Taurine is a sulfur-containing β-amino acid that is not used for protein synthesis. The main sources of taurine are fish, meat, and dairy. It has several health benefits, and people also take it as a supplement to improve physical performance. In a mouse NAFLD model, taurine treatment alleviated HFD-induced reduction of catalase and SOD activity, and, in HepG2 cells, it suppresses FA-induced lipid accumulation and reduces ROS production in concert with the FA-induced alteration in mitochondrial membrane potential. These findings supporting an antioxidative effect of taurine show that it can attenuate NAFLD progression in animals [339].
Micronutrients are required in microgram or milligram quantities for physiological functions, such as cellular metabolism and tissue function [340]. These compounds, including vitamins, minerals, and phytochemicals, are also important in NAFLD pathogenesis [72,341], mainly through modulation of anti-inflammatory and antioxidant pathways. Liver plays an essential role in micronutrient metabolism by contributing to their uptake, transport, and storage, and by producing binding, transport, and regulatory proteins required for their action at the cellular level [72]. Micronutrients with antioxidant capacity include vitamin D, vitamin E, and phytochemicals such as carotenoids and polyphenols.
Vitamin D is often deficient in liver diseases and is associated with NAFLD and NASH in epidemiological studies. In fact, the anti-inflammatory, antifibrotic, and antiproliferative effects of vitamin D on NAFLD and NASH have been documented in both human cohorts and animal models [342,343,344,345]. Preclinical models have provided critical information for designing possible related therapeutic strategies for the treatment of NAFLD/NASH [342].
Vitamin E supplementation in adults with NAFLD does not improve fibrosis but ameliorates hepatic steatosis and inflammation [346]. Animal studies show that vitamin E improves NAFLD/NASH by repressing oxidative stress and inflammation [347]. We have recently reviewed the impact of vitamin E on NAFLD/NASH more extensively [348].
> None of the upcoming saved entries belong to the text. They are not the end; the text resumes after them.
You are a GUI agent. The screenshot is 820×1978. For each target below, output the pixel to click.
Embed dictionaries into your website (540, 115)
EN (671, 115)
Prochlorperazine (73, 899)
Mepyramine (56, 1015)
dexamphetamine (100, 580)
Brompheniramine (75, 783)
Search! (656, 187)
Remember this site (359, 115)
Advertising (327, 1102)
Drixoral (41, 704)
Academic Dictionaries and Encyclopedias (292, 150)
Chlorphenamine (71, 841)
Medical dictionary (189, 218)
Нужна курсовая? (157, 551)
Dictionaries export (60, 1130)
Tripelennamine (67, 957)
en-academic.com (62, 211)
Natural polyphenols found in vegetables, fruits, coffee, and wine are a class of phytochemicals that include several different compounds sharing a common phenolic structure. They are classified as flavonoids and non-flavonoids. Their beneficial effects mainly trace to their antioxidant properties, and they also influence glucose and lipid metabolism and exert anti-inflammatory, antifibrogenic, and antitumoral effects [349]. In addition, they reduce de novo lipogenesis by regulating the activity of SREBP-1c and stimulate FA β-oxidation possibly via activation of AMPK [350]. Furthermore, several compounds of the polyphenol family, including green tea catechins, curcumin, resveratrol, and quercetin, appear to reduce liver enzymes, lipid peroxidation, and inflammation markers [342]. Carotenoids also have beneficial effects on the liver, mainly through their antioxidant capacity and by regulating expression of genes involved in inflammation and lipid metabolism [351]. Furthermore, many other natural products present in the diet confer hepatoprotective effects by mechanisms related to improved gut dysbiosis and ameliorated intestinal barrier permeability, and inhibiting steatosis by mechanisms acting on inflammation, oxidative stress, fibrosis, and apoptosis [286].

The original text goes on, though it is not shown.